→ PROBLEM DESCRIPTION:
Return, exactly as written, all lines from the line containing "The height and" to the end of the entries below, with both ends included.

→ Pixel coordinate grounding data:
※

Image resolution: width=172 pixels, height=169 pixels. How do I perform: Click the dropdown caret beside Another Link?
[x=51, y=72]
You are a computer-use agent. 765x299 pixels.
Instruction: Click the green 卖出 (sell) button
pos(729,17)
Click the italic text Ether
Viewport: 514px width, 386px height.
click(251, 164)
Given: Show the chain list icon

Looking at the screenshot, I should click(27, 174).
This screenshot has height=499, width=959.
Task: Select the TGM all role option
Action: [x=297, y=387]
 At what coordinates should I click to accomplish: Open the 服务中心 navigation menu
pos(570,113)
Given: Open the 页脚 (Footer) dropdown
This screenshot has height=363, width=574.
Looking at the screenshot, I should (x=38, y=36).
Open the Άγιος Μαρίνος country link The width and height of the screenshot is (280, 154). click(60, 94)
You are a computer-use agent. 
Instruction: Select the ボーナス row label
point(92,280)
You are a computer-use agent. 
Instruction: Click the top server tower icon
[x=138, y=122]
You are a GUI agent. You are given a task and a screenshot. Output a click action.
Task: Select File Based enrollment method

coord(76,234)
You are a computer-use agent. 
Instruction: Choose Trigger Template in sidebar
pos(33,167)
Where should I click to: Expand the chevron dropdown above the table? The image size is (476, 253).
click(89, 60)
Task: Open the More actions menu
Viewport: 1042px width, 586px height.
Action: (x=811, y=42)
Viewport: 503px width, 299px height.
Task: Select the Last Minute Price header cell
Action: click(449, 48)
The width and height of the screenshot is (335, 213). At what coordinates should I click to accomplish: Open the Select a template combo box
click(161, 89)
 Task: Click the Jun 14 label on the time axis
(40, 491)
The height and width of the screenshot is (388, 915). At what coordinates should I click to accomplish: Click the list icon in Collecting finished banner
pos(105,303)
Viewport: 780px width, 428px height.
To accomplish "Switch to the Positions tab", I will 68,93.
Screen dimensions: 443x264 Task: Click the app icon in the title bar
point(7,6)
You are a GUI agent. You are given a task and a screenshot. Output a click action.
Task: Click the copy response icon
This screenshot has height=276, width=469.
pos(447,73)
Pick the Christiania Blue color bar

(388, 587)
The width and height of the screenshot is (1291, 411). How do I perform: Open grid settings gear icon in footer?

※

→ ANSWER TO THIS PROBLEM:
The height and width of the screenshot is (388, 915). At what coordinates should I click to accomplish: Click the list icon in Collecting finished banner
pos(105,303)
Viewport: 780px width, 428px height.
To accomplish "Switch to the Positions tab", I will 68,93.
Screen dimensions: 443x264 Task: Click the app icon in the title bar
point(7,6)
You are a GUI agent. You are given a task and a screenshot. Output a click action.
Task: Click the copy response icon
This screenshot has height=276, width=469.
pos(447,73)
Pick the Christiania Blue color bar

(388, 587)
The width and height of the screenshot is (1291, 411). How do I perform: Open grid settings gear icon in footer?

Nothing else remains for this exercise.